第197回研究会報告
「高感度磁気センサの研究と製品」
- 日時:
- 平成26年7月11日(金)10:20~16:40
- 場所:
- 中央大学駿河台記念館
- 参加者:
- 73名
本研究会では一日をかけて高感度磁気センサを取り上げ、最新のスピントロニクス技術を用いた次世代センサの可能性から、実用されているセンサの現状までと、分野の全体を見通せる7件のご講演を頂いた。磁気センサへの期待の高さを伺わせて、会場が参加者であふれんばかりの盛況ぶりであり、活発な質疑応答が行われた。参加者の7割が企業研究者(31社51名)である点も特筆すべきであった。休憩時間には研究会の初めての試みとして、本研究会の協賛である村田製作所のご厚意により、最新の磁気センサ製品を展示していただき、こちらも展示品の前に人だかりができて好評であった。講演内容の詳細は以下の通りである。
- 「スピンゼーベック効果のデバイス応用への展望 ―熱電変換・センサー応用に向けて―」
内田健一(東北大、JSTさきがけ)
スピンゼーベック効果は強磁性体/常磁性体接合界面において発現する熱流-スピン流変換現象であり、この効果を用いることで従来技術では不可能だった“絶縁体を用いた熱電変換”を実現できることが報告された。
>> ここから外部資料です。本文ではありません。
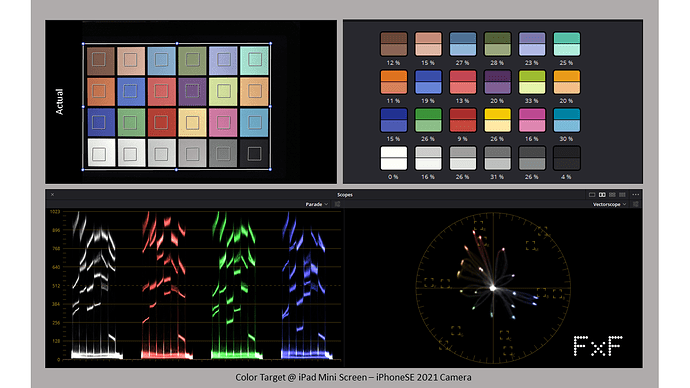The height and width of the screenshot is (388, 690).
Task: Click the dark brown patch in the color chart
Action: pyautogui.click(x=101, y=61)

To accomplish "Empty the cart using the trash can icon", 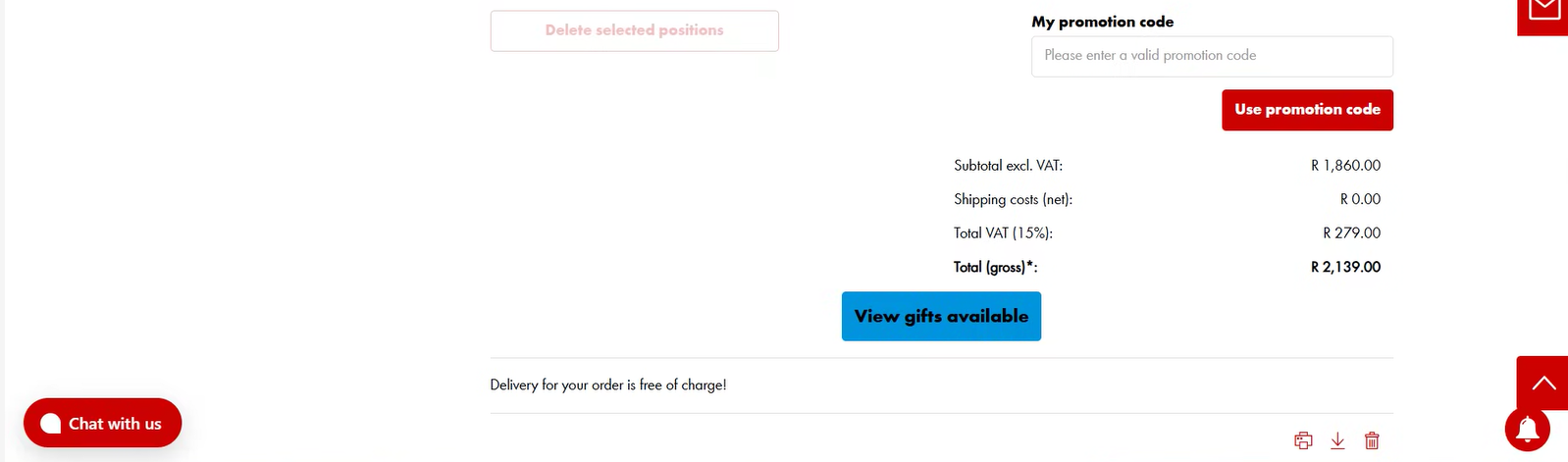I will 1372,440.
また、スピンゼーベック効果の実証実験の一例が紹介され、スピン流に基づく新しい熱電変換技術の可能性や熱センサへの応用についてもご講演いただいた。
- 「ダイヤモンド中のNV中心を用いた高感度磁気センサー」
水落憲和(大阪大)
ダイヤモンド中の単一窒素-空孔複合体(NV中心)では固体で唯一、室温で単一スピンの操作・検出が可能であることから、量子情報やナノメートルレベルの高空間分解能かつ高感度な磁場センサへの応用が期待されていることが紹介された。また、最近のトピックスや最新の研究成果についてご報告いただいた。
- 「強磁性トンネル接合を用いた高感度磁場センサの応用と展望」
○安藤康夫1、西川卓男2、藤原耕輔1、中野貴文1、加藤大樹1、大兼幹彦1、永沼博著1(1東北大、2コニカミノルタ)
強磁性トンネル接合を用い、S/N比向上のための各種回路を組み込んだ、室温動作磁場センサモジュールの作製についての最新の研究をご紹介いただいた。また、このセンサ特性、生体磁場検出に向けての必要な技術課題、並びに、将来の展開の可能性についてまで踏み込んでご報告いただいた。
- 「能動磁気シールド及び心磁計測のための高分解能フラックスゲート」
○笹田一郎、加呂 光、 Abdelmomen Mahgoub(九州大)
高感度低雑音の基本波型直交フラックスゲートについてのご研究を紹介頂いた。このフラックスゲートをアレイ状にし、心電波形をトリガとして心磁界を2分間同期加算することで、その時間的空間的分布を良好な精度で計測できることが報告された。
- 「MIセンサの開発と電子コンパス・磁気ジャイロへの応用」
本蔵義信(愛知製鋼)
磁気インピーダンス(MI)センサは、1992年毛利教授による発明以後、パルス駆動、コイル検出方式、MEMS素子化、集積回路などと技術進歩が続き電子コンパスとして携帯電話に実用化されるに至り、2012年度産官学連携功労賞を受賞されたことが報告された。また、最新のMIセンサの開発状況と今後の課題についても紹介された。
- 「磁性薄膜電力センサ」
辻本浩章 (大阪市立大)
最新の磁性薄膜電力センサが紹介され、従来の電力計に比べ飛躍的に小型・軽量等の特徴を有し、交流電力、直流電力共に精度よく測定することができることが報告された。この電力センサを用いたきめ細やかな電力管理により、スマートな省エネルギー型社会の促進に繋がることが期待されると報告された。
- 「村田製作所における半導体MR素子の商品」
中村順寿 (村田製作所)
InSbを用いた半導体磁気抵抗素子(SMR素子)を用いたセンサ製品をご紹介いただいた。この素子は垂直方向の磁界変化に応じて抵抗変化する磁気抵抗効果によって動作する。本講演ではSMR素子の改良と応用製品の開発に長年取り組んできた試みについて報告された。また、その応用製品と技術動向についても紹介いただいた。